You can no longer post new replies to this discussion. If you have a question you can start a new discussion

Mali OpenCL 2.x SDK - When is it expected from ARM ?

Hi All,

Do we have some idea as to when would ARM release SDK for later versions of OpenCL ( 2.x) ?

currently we see only OpenCL 1.1 SDK available.

Regards

Paul

Parents
  • Hi Anthony,

    Thanks for your response.

    While working on an OpenCL acceleration project for a Video decoder on  Firefly RK3288 Development board(Cortex A-17 / MALI  T-764) and Android, we discovered that OpenCL's kernel launching API clEnqueueNDRangeKernel has got huge overheads. Our test kernel contains an indexed integer addition of two buffers (512 bytes) with results stored in a third buffer. The same kernel was launched twice (repeated calls to measure if the second call had some advantages).

    OpenCL ARM profiling:

                                    Queued Time(ns)      Submit Time(ns)   Execution Start Time(ns)     Execution End Time(ns)

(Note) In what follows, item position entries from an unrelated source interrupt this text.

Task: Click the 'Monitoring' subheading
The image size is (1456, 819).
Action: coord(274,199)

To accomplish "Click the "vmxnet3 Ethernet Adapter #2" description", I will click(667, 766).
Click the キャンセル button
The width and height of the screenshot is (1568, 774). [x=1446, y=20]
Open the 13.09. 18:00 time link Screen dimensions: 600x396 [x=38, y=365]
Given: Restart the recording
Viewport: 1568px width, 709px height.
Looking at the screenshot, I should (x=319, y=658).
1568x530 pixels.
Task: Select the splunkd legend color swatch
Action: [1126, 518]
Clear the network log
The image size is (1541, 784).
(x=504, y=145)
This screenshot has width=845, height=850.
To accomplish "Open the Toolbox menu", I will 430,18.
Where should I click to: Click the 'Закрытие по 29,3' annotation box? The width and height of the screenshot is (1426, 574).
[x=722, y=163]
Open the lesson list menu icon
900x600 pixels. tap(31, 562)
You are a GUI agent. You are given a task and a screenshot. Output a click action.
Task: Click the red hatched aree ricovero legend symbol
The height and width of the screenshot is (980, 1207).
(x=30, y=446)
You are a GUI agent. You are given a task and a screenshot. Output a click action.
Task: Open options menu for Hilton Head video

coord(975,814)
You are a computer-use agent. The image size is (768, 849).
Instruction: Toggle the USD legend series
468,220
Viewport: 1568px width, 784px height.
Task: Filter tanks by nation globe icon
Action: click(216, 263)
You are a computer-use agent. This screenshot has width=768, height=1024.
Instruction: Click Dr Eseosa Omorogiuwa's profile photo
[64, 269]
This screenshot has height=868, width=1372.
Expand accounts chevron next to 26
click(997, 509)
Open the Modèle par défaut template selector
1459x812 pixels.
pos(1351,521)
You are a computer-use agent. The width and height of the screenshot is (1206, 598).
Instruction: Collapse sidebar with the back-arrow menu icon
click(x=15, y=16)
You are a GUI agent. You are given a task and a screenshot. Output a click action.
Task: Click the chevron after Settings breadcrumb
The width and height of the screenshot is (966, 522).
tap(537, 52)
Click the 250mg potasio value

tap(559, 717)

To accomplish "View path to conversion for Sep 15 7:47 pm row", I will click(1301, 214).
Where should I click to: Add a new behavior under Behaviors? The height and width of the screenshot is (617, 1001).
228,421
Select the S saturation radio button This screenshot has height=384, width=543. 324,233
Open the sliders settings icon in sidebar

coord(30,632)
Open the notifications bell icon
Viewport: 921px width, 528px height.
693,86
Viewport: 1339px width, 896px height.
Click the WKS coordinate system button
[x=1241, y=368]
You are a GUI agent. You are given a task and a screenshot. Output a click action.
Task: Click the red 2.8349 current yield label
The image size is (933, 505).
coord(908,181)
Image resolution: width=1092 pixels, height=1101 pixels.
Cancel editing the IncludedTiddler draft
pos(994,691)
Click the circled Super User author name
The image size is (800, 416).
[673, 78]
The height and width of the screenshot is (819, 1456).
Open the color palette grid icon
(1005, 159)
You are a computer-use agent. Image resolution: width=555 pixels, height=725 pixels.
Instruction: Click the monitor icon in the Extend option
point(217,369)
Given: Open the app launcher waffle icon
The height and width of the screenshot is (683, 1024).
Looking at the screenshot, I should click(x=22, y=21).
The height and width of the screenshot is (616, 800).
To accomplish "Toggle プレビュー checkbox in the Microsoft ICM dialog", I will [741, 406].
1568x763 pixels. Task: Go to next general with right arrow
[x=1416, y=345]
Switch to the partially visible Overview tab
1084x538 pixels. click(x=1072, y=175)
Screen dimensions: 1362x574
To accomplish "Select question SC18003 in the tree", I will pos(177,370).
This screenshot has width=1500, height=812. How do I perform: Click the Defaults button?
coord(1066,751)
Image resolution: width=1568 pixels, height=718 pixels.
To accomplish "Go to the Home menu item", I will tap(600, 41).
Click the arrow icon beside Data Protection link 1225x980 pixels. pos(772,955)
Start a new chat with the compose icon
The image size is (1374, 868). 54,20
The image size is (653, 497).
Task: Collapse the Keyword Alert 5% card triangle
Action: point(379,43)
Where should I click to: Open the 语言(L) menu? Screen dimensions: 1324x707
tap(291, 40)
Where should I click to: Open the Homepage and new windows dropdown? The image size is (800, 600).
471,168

    First Launch:         30,12,55,724            3,65,38,31,696             30,12,55,724                          3,65,39,77,696

    Second Launch:    30,12,55,724            3,65,59,68,696             30,12,55,724                          3,65,60,81,696

    The board uses ARM OpenCL 1.1 Drivers. From the above figures, what seems surprising or erratic is 'Queued Time' and 'Execution start time' returned the same value.

    Also there is a big time gap between 'Queued Time' and 'Submit Time to Device' (huge overhead).

    While the same kernel launched by same OpenCL host code on Intel XEON desktop gave the following results.....

    OpenCL Intel XEON Profiling:

                                Queued Time(ns)      Submit Time(ns)   Execution Start Time(ns)     Execution End Time(ns)

    First Launch:           3,80,34,22,080           3,80,34,38,720           3,80,36,53,504                       3,80,36,66,432

           Second Launch:      3,80,46,77,760           3,80,47,02,336           3,80,47,23,936                       3,80,47,27,936

    In this case, we can see all the timings seems to be normal.

    Our question:

    1. What is that we are missing ? Is it that our OpenCL Drivers on the board are old ? Or in general, such values are normal with MALI OpenCL.

    2. There is a new feature in OpenCL 2.x - 'Device side Kernel En-queue (nested parallelism)'. Could this be a workaround to avoid the Host Kernel Launch overheads ?

    3. Any Other suggestions..

    Can you please help ?

    Regards

    Paul

Reply
  • Hi Anthony,

    Thanks for your response.

    While working on an OpenCL acceleration project for a Video decoder on  Firefly RK3288 Development board(Cortex A-17 / MALI  T-764) and Android, we discovered that OpenCL's kernel launching API clEnqueueNDRangeKernel has got huge overheads. Our test kernel contains an indexed integer addition of two buffers (512 bytes) with results stored in a third buffer. The same kernel was launched twice (repeated calls to measure if the second call had some advantages).

    OpenCL ARM profiling:

                                    Queued Time(ns)      Submit Time(ns)   Execution Start Time(ns)     Execution End Time(ns)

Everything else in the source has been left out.